The British press in particular if not exclusivel­y had the Games, the city and the country all but written off as a schemozzle before the opening ceremonies.

Those Olympics turned out to be a smashing success and, but for the one legitimate tragedy, the death of luger Nodar Kumaritash­vili, most of the doom-and-gloom was revealed as hysterical over-reaction.

That’s what we in this business do, especially now, with the relentless demands of the web and social media: we hysterical­ly over-react.

And once the competitio­ns begin here, the darting attention of the press will flit off the dogs and onto the next thing.

That’s why I started taking their pictures, really. I wanted there to be some evidence that once, they walked the planet.

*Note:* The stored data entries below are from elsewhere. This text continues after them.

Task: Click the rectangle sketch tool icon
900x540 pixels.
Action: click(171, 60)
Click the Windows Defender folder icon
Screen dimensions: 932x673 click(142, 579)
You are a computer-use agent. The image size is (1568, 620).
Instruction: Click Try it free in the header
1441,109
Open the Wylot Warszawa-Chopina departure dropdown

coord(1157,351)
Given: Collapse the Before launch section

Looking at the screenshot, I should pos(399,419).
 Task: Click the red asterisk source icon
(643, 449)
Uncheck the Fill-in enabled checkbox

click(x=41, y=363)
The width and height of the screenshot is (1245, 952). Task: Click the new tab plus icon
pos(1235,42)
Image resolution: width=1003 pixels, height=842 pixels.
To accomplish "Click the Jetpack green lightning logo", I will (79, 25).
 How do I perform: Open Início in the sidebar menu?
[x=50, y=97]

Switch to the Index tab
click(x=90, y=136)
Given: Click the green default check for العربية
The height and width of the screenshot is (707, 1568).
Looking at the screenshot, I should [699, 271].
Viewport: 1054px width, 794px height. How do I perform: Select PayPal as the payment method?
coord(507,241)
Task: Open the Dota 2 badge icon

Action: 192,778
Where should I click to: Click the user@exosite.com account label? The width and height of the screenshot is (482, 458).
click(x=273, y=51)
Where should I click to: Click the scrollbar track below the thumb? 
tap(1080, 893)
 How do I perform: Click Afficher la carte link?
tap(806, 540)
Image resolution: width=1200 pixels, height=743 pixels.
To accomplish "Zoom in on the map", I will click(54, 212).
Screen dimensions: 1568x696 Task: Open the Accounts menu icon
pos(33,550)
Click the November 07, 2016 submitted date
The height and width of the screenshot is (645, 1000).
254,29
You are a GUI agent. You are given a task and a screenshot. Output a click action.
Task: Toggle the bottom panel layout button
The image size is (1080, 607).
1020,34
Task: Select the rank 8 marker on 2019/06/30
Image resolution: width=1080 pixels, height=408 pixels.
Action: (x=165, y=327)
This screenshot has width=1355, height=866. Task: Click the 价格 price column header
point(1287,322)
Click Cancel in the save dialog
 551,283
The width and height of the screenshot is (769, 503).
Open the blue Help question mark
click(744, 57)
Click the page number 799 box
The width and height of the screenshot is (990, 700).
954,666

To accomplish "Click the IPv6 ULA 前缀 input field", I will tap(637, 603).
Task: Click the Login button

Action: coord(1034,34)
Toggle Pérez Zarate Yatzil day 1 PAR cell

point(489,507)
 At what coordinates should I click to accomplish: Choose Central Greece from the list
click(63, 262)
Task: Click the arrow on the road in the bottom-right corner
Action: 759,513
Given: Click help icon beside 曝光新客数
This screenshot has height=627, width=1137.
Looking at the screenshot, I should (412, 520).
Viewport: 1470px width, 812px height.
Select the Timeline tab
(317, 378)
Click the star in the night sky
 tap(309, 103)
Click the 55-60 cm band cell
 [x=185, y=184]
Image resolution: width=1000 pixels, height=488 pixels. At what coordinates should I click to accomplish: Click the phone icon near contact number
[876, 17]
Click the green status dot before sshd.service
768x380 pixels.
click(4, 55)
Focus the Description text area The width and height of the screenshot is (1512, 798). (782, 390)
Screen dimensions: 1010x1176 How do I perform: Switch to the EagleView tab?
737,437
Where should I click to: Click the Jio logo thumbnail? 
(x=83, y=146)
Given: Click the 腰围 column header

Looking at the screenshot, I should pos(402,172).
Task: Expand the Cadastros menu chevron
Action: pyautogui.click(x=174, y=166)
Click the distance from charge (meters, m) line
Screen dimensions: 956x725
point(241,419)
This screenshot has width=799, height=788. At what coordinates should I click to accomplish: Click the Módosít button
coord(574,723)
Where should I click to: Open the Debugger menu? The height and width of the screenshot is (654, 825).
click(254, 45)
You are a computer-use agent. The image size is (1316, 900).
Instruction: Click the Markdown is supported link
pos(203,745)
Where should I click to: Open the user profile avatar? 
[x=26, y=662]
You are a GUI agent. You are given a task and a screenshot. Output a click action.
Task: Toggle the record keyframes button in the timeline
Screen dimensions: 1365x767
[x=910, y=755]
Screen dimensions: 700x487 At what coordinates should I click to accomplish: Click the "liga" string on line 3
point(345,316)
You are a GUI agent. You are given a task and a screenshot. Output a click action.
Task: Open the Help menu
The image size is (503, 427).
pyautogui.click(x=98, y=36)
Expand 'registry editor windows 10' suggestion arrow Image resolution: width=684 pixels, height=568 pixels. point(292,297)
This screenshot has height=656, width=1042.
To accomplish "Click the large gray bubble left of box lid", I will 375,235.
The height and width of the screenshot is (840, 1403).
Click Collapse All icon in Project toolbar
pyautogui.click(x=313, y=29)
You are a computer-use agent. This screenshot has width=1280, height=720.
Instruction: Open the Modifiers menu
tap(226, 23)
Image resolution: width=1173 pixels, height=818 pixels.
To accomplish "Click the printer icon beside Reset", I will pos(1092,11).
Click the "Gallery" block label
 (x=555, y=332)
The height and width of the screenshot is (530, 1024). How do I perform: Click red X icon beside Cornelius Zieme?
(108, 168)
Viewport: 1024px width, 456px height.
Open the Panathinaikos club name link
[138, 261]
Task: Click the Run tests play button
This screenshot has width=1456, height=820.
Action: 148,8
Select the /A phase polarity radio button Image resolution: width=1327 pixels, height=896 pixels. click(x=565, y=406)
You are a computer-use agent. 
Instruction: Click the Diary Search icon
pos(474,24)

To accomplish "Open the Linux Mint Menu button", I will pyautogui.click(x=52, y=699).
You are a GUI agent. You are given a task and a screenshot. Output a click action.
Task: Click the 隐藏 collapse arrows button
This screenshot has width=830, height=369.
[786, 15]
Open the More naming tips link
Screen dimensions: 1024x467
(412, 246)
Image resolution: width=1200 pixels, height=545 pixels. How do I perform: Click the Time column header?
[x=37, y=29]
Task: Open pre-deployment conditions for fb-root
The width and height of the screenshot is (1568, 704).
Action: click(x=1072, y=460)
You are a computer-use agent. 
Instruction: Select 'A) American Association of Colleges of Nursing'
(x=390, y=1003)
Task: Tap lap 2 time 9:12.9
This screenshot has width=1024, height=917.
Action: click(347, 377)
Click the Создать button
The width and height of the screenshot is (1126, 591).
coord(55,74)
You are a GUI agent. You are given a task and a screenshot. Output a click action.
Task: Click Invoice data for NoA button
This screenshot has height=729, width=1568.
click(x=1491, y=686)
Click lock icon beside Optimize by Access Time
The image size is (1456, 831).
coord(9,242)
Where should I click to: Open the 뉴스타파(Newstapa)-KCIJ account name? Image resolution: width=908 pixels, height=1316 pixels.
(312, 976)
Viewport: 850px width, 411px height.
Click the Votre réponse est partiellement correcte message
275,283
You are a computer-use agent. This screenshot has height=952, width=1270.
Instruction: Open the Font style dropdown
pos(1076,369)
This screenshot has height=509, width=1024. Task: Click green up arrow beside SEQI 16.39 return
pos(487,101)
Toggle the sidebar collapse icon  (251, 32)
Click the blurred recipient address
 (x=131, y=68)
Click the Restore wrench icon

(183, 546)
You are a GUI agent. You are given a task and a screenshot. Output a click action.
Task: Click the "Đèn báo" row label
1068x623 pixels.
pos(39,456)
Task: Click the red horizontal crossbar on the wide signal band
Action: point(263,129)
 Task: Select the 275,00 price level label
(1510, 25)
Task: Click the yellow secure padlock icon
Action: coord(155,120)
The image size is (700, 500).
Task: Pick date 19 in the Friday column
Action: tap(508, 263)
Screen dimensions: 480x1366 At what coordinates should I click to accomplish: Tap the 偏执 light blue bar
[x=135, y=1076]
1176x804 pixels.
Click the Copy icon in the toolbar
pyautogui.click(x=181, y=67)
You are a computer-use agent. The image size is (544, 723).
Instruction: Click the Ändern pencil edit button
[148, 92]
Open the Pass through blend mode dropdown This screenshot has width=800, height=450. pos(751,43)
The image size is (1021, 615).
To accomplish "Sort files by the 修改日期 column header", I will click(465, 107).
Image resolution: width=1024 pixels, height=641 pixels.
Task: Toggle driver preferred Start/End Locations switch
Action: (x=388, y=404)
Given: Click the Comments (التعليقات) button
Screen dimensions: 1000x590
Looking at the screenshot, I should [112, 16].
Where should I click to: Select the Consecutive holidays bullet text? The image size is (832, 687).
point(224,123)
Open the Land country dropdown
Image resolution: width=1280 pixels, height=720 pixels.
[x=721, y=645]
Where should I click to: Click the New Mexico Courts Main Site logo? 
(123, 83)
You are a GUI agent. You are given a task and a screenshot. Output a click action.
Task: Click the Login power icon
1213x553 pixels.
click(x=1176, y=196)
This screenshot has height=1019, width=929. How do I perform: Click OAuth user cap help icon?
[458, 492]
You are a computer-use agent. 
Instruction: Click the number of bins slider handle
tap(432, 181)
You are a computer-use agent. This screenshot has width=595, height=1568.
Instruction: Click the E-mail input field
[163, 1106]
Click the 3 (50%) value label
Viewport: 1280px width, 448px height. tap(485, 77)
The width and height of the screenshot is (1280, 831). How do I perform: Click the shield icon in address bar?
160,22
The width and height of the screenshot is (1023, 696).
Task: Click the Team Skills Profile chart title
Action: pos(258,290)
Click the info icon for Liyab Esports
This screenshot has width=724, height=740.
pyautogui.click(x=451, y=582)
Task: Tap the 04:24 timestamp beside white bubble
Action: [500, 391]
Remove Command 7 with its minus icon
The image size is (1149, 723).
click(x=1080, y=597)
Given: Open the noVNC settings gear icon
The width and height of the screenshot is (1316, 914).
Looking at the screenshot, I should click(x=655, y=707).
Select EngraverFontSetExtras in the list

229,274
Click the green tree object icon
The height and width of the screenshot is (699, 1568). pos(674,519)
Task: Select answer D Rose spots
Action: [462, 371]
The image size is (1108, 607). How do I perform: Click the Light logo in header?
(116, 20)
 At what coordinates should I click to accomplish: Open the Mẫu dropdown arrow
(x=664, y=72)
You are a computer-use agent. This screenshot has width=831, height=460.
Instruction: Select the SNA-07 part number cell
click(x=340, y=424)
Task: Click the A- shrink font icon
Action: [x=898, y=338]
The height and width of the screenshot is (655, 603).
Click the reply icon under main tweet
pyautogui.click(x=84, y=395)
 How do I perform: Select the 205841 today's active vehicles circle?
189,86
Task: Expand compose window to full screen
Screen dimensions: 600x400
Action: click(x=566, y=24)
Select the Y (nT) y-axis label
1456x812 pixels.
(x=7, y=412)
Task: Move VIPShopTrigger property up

I wanted people to know that the big spotty black-andwhite one was my first, that the black pup who sat in the sun with me was dirty, with sore-looking eyes, and that I nicknamed the little Golden Vladimir and that when my friend and colleague, Vicki Hall, laughed and told some Russian girls who were nearby that the dog was now Vlad, after the Russian president, they gaped in horror.

I wanted to remind people that puppies are puppies the world over and always know what to do with a glove, that Cathy adored the dachshund, that the mama dog was doing a magnificen­t job with her kids.

It sounds ridiculous (no, it is ridiculous), but I wanted whatever is the equivalent of humanity in dogs — caninity? — to be recognized.

As it turns out, my little self-assigned project is a heartbreak­ing business and just makes me so bloody sad.

As we are all the same under the skin, whatever colour of the rainbow it is, whether we are gay or straight, as we are responsibl­e for one another, so do we bear a particular duty to care for the vulnerable among us, whether they are the elderly of L’Isle-Verte, the poor little Toronto boy known as Jeffrey Baldwin, or the Dogs of Sochi.

Ah well: They will disappear soon enough. If only it were just from the headlines.